From the records, pick out and copy each line containing "agent".

--- START ---

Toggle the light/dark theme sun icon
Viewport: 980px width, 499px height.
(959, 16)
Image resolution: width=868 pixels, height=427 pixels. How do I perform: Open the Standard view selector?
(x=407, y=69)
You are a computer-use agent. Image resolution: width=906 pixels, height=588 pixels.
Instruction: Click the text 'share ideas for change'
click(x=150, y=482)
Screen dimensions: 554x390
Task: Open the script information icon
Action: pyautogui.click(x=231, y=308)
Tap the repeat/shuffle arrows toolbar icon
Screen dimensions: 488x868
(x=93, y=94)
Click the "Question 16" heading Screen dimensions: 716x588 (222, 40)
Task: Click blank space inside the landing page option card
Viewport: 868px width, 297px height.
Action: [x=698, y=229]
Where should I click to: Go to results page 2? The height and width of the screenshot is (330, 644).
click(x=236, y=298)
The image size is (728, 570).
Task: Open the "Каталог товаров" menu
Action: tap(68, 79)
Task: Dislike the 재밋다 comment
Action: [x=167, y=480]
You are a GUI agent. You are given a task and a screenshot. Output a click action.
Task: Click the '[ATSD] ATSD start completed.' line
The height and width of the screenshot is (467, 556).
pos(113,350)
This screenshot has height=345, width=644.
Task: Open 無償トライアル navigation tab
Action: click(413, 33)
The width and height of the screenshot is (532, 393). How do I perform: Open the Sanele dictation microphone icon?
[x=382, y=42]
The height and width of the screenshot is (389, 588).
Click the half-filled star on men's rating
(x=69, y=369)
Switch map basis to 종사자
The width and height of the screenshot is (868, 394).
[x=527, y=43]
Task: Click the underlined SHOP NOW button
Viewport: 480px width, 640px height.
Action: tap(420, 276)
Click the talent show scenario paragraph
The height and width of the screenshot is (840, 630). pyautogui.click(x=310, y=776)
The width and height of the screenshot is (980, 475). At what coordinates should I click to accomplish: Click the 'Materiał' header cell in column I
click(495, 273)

--- END ---

■ **Output below**
You are a computer-use agent. Image resolution: width=906 pixels, height=588 pixels.
You are a GUI agent. You are given a task and a screenshot. Output a click action.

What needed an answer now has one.